Ankh

 

 

 

 

O ankh é um dos símbolos antigos de maior permanência na nossa cultura atual, em parte devido ao destaque a ele dado pelo movimento ocultista de fins do século XIX e pela Nova Era, a partir da década de 1960. Sua origem é egípcia. Trata-se de um hieróglifo encontrado largamente na arte do Egito Antigo, especialmente nas pirâmides e mortuários, devido a seu significado ligado à vida e morte. A popularidade do ankh se comprova através dos vários objetos quotidianos moldados na forma do ankh: colheres, cetros, espelhos, etc. Na tumba de Tutankhamun, um porta-espelho dourado foi encontrado na forma de um ankh, num claro jogo de palavras, vez que a palavra egípcia para espelho também é "ankh". Várias são as teorias que tentam desvendar a origem do ankh. Uma das teses mais comuns é a de que o ankh representa uma simples sandália. Muitos, contudo, vêem o ankh como a representação do útero, com seu topo arredondado, símbolo de vida e fertilidade. Assemelhado ao Nó de Ísis, o ankh também é encarado como uma espécie de arco elaborado, tanto que algumas vezes é representado com a parte inferior bipartida - as duas extremidades do arco, ou mesmo, em representações mais primitivas, com as extremidades inferiores separadas. O Ankh também é conhecido como a Chave do Nilo, representando a união entre Osíris e Ísis, que originava as cheias periódicas do Nilo, fundamentais para a sobrevivência do povo egípcio. O significado do ankh se liga fundamentalmente aos conceitos de vida e morte, ou melhor de vida eterna.

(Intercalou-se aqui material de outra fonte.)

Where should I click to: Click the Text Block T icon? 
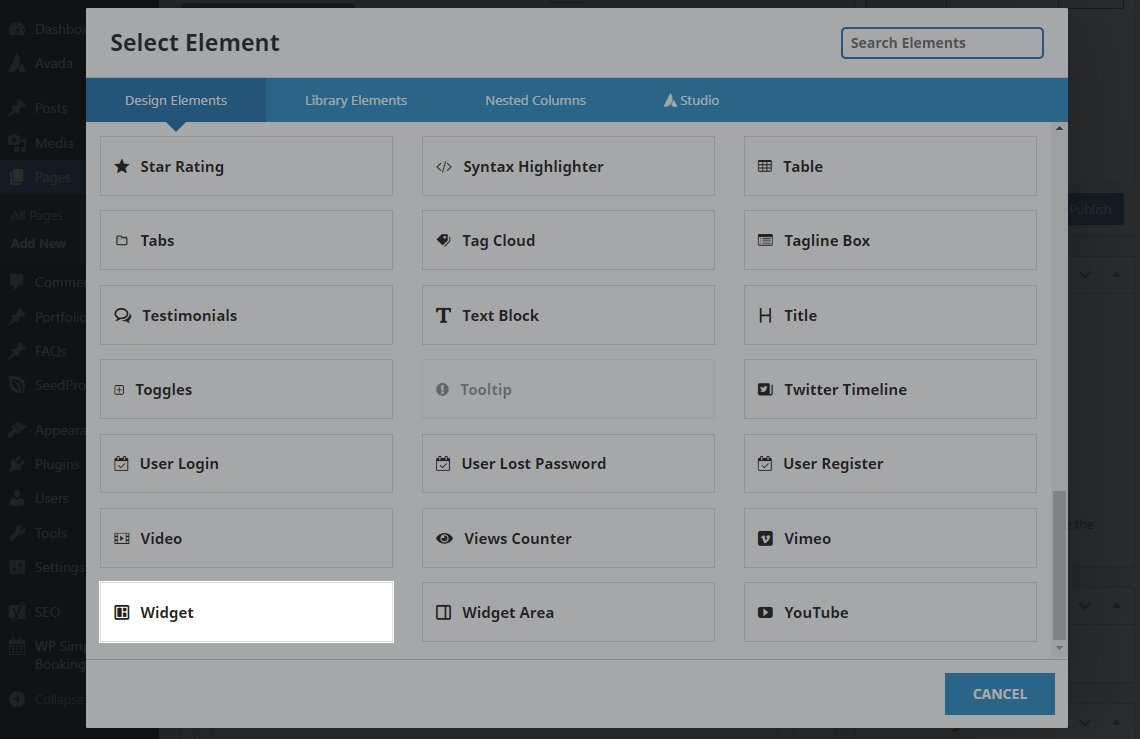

É neste sentido que ele é tradicionalmente representado com as divindades egípcias, sendo segurado pelo círculo como uma chave, uma chave que abriria os portões da Vida e da Morte. O ankh também pode representar os elementos fontes de vida como o ar e água, como é mostrado sendo oferecido aos lábios de alguém como o "Sopro da vida", o sopro de que necessitaria para a vida após a morte, ou moldando vasos de libação utilizados em cerimônias religiosas. Por suas semelhanças com a cruz cristã, o ankh chegou a ser assimilido pelos cristãos cópticos, de forma que também é conhecido como a cruz ansada, cóptica ou egípcia. Posteriormente, contudo, veio a ser proscrito e identificado com paganismo, ocultismo e satanismo, sendo ainda contemporaneamente considerado um símbolo diabólico por muitos.